Information Professionals Must Teach, Educate, and Instruct

The advent of Web 2.0 completely transformed the methods and possibilities to filter and share information.

Whether managing information by social bookmarking or RSS reads and feeds, or communicating with a community via blogs, wikis, podcasts, YouTube, or Facebook, students, researchers, librarians and information professionals have entered into digital conversations.

Widgets, portals, apps, feeds and aggregators and more now provide users with a plethora of options for information organisation, curation and maintenance.

Information Professionals | IFIS Publishing

The importance of the information professional as teacher, educator and instructor is fundamentally linked to effective and responsive information categorisation and dissemination in environments within and beyond academic or corporate institutions.

Use of Web 2.0 tools has become embedded in good practice, and information curation has extended beyond the library or research institution catalogue to information management systems for bibliographic and media resources, and various organisational tools that live beyond an institution’s tangible walls in online environments, such as Libguides, Diigo, Live Binders, wiki, Delicious, Google tools, RSS, media tools, netvibes, iGoogle, and many many more.

However, as Shannon Bomar argues in a recent article in the journal Knowledge Quest, when a focus on technology subverts a students’ or researchers’ conversation and development of critical thinking skills – and equally their ability to evaluate and analyse the information in front of them – the mental processes that change knowledge from information to concept are not learned.

With the continued development and adoption of Web 2.0 tools, the importance of nurturing information literacy skills and strategies has shifted to become a meta- or hyper-literate approach to engagement with information.
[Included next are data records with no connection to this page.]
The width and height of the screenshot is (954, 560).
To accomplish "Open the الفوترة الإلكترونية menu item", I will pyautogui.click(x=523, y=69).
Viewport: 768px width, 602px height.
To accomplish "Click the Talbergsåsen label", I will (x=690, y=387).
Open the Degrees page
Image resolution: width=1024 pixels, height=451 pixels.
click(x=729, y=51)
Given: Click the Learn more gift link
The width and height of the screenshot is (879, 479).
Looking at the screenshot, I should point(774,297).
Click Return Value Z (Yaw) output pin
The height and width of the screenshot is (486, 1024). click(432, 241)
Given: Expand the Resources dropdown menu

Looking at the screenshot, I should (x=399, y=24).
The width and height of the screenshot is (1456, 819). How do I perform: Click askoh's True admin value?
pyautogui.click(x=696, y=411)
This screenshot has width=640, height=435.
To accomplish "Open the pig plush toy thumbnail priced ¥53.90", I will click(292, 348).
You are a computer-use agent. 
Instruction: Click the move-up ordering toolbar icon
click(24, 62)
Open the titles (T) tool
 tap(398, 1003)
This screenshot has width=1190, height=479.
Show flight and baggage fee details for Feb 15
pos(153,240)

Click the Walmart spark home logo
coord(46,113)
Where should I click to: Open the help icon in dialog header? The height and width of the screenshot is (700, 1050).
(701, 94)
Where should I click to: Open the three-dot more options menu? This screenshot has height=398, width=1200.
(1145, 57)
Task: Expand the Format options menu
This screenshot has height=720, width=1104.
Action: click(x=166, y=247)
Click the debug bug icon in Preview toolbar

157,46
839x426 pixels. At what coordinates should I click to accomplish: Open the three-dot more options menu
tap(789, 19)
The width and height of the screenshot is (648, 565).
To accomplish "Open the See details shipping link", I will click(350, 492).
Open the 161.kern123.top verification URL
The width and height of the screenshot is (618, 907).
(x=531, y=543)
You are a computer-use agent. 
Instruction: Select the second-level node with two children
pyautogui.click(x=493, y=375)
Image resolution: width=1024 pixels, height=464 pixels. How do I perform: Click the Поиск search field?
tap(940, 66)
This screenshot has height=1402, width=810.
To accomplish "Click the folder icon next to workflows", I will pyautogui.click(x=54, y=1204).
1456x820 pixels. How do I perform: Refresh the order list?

In other words, the keen student or researcher examines information to determine its currency, accuracy, bias, and comprehensiveness – they take their thinking to a deeper level with critical questioning

For example, when tackling food science and technology, students and researchers need to examine and question the perspectives being presented to them and why and how those perspectives have been shaped. Information is not neutral and fact-based – it is a perspective no matter how well presented as objective.

This is exactly why information professionals and librarians are having to re-think what ‘collection’ of information means, thereby supporting personalised and collaborative information seeking and knowledge conversations.

The new principal information research tools include:

These tools have allowed for a re-interpretation of data collection as highly flexible and collaborative information and knowledge conversations, while also facilitating information organisation.

Content exploration and learning demands a mix-and-match approach:

  • Search strategies
  • Evaluation strategies
  • Critical thinking and problem solving
  • Conversation and collaboration.

Best practice for students and researchers going forward? Make sure you are involved with and engage in new methodologies and new information strategies when working. Make sure you have a comprehensive understanding of information literacy and information fluency as this will underpin all that you do.